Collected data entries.
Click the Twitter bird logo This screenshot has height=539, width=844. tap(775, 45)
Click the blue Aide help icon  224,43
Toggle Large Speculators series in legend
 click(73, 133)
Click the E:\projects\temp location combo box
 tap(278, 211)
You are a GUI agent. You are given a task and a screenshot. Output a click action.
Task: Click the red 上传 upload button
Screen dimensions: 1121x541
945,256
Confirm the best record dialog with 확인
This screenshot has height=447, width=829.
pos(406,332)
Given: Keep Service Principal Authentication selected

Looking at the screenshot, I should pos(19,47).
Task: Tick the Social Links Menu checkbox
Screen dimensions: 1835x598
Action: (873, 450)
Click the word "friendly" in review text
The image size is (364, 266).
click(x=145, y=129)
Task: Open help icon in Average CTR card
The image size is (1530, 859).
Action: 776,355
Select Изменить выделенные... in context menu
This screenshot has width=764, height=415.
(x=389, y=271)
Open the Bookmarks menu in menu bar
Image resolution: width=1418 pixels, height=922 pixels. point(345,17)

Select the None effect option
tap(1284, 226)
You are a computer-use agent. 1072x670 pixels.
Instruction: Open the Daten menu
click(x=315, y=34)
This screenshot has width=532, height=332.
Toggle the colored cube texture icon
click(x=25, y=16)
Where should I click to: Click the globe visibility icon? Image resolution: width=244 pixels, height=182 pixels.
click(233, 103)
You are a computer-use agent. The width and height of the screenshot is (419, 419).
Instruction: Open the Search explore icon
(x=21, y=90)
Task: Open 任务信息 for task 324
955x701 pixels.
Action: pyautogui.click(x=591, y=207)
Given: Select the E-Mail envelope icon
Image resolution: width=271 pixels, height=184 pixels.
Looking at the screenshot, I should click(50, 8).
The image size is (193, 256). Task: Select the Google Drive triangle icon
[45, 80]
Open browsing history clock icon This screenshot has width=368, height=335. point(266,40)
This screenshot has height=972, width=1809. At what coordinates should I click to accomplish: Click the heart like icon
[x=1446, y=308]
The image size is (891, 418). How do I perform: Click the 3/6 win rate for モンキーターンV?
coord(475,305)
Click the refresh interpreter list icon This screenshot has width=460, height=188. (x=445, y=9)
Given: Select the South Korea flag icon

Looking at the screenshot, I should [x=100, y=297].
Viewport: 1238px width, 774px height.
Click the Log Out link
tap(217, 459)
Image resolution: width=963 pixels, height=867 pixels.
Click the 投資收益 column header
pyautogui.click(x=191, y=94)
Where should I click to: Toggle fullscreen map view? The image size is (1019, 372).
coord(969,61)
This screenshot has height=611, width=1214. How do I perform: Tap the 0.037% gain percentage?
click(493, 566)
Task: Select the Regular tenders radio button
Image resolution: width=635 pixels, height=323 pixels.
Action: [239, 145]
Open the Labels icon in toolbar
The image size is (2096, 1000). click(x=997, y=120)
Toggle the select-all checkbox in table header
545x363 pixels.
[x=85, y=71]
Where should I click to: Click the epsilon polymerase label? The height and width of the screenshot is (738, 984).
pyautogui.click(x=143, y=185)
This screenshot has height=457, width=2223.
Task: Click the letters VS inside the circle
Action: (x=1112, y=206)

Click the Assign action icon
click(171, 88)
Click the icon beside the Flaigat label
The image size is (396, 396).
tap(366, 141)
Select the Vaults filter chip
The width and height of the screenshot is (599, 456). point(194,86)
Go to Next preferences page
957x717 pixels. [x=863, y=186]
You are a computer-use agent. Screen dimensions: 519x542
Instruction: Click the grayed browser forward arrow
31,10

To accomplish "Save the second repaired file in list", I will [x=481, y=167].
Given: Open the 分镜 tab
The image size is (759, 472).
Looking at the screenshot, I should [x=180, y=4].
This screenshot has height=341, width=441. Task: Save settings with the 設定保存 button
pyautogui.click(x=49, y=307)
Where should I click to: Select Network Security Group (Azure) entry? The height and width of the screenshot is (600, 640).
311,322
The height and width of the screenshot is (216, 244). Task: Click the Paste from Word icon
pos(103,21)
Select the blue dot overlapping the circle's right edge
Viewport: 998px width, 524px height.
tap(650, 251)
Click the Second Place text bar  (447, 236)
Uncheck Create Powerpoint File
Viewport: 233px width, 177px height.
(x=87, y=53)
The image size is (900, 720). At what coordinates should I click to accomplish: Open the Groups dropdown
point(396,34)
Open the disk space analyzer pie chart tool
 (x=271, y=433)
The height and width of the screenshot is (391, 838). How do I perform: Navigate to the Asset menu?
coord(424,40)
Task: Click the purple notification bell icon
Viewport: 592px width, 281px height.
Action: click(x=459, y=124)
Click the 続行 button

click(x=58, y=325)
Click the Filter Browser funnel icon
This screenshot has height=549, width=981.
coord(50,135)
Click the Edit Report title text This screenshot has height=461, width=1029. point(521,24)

WHAT IS EXPECTED.
Copy the data above in full, character for character.

FINISHED EXERCISE.
Click the Twitter bird logo This screenshot has height=539, width=844. tap(775, 45)
Click the blue Aide help icon  224,43
Toggle Large Speculators series in legend
 click(73, 133)
Click the E:\projects\temp location combo box
 tap(278, 211)
You are a GUI agent. You are given a task and a screenshot. Output a click action.
Task: Click the red 上传 upload button
Screen dimensions: 1121x541
945,256
Confirm the best record dialog with 확인
This screenshot has height=447, width=829.
pos(406,332)
Given: Keep Service Principal Authentication selected

Looking at the screenshot, I should pos(19,47).
Task: Tick the Social Links Menu checkbox
Screen dimensions: 1835x598
Action: (873, 450)
Click the word "friendly" in review text
The image size is (364, 266).
click(x=145, y=129)
Task: Open help icon in Average CTR card
The image size is (1530, 859).
Action: 776,355
Select Изменить выделенные... in context menu
This screenshot has width=764, height=415.
(x=389, y=271)
Open the Bookmarks menu in menu bar
Image resolution: width=1418 pixels, height=922 pixels. point(345,17)

Select the None effect option
tap(1284, 226)
You are a computer-use agent. 1072x670 pixels.
Instruction: Open the Daten menu
click(x=315, y=34)
This screenshot has width=532, height=332.
Toggle the colored cube texture icon
click(x=25, y=16)
Where should I click to: Click the globe visibility icon? Image resolution: width=244 pixels, height=182 pixels.
click(233, 103)
You are a computer-use agent. The width and height of the screenshot is (419, 419).
Instruction: Open the Search explore icon
(x=21, y=90)
Task: Open 任务信息 for task 324
955x701 pixels.
Action: pyautogui.click(x=591, y=207)
Given: Select the E-Mail envelope icon
Image resolution: width=271 pixels, height=184 pixels.
Looking at the screenshot, I should click(50, 8).
The image size is (193, 256). Task: Select the Google Drive triangle icon
[45, 80]
Open browsing history clock icon This screenshot has width=368, height=335. point(266,40)
This screenshot has height=972, width=1809. At what coordinates should I click to accomplish: Click the heart like icon
[x=1446, y=308]
The image size is (891, 418). How do I perform: Click the 3/6 win rate for モンキーターンV?
coord(475,305)
Click the refresh interpreter list icon This screenshot has width=460, height=188. (x=445, y=9)
Given: Select the South Korea flag icon

Looking at the screenshot, I should [x=100, y=297].
Viewport: 1238px width, 774px height.
Click the Log Out link
tap(217, 459)
Image resolution: width=963 pixels, height=867 pixels.
Click the 投資收益 column header
pyautogui.click(x=191, y=94)
Where should I click to: Toggle fullscreen map view? The image size is (1019, 372).
coord(969,61)
This screenshot has height=611, width=1214. How do I perform: Tap the 0.037% gain percentage?
click(493, 566)
Task: Select the Regular tenders radio button
Image resolution: width=635 pixels, height=323 pixels.
Action: [239, 145]
Open the Labels icon in toolbar
The image size is (2096, 1000). click(x=997, y=120)
Toggle the select-all checkbox in table header
545x363 pixels.
[x=85, y=71]
Where should I click to: Click the epsilon polymerase label? The height and width of the screenshot is (738, 984).
pyautogui.click(x=143, y=185)
This screenshot has height=457, width=2223.
Task: Click the letters VS inside the circle
Action: (x=1112, y=206)

Click the Assign action icon
click(171, 88)
Click the icon beside the Flaigat label
The image size is (396, 396).
tap(366, 141)
Select the Vaults filter chip
The width and height of the screenshot is (599, 456). point(194,86)
Go to Next preferences page
957x717 pixels. [x=863, y=186]
You are a computer-use agent. Screen dimensions: 519x542
Instruction: Click the grayed browser forward arrow
31,10

To accomplish "Save the second repaired file in list", I will [x=481, y=167].
Given: Open the 分镜 tab
The image size is (759, 472).
Looking at the screenshot, I should [x=180, y=4].
This screenshot has height=341, width=441. Task: Save settings with the 設定保存 button
pyautogui.click(x=49, y=307)
Where should I click to: Select Network Security Group (Azure) entry? The height and width of the screenshot is (600, 640).
311,322
The height and width of the screenshot is (216, 244). Task: Click the Paste from Word icon
pos(103,21)
Select the blue dot overlapping the circle's right edge
Viewport: 998px width, 524px height.
tap(650, 251)
Click the Second Place text bar  (447, 236)
Uncheck Create Powerpoint File
Viewport: 233px width, 177px height.
(x=87, y=53)
The image size is (900, 720). At what coordinates should I click to accomplish: Open the Groups dropdown
point(396,34)
Open the disk space analyzer pie chart tool
 (x=271, y=433)
The height and width of the screenshot is (391, 838). How do I perform: Navigate to the Asset menu?
coord(424,40)
Task: Click the purple notification bell icon
Viewport: 592px width, 281px height.
Action: click(x=459, y=124)
Click the 続行 button

click(x=58, y=325)
Click the Filter Browser funnel icon
This screenshot has height=549, width=981.
coord(50,135)
Click the Edit Report title text This screenshot has height=461, width=1029. point(521,24)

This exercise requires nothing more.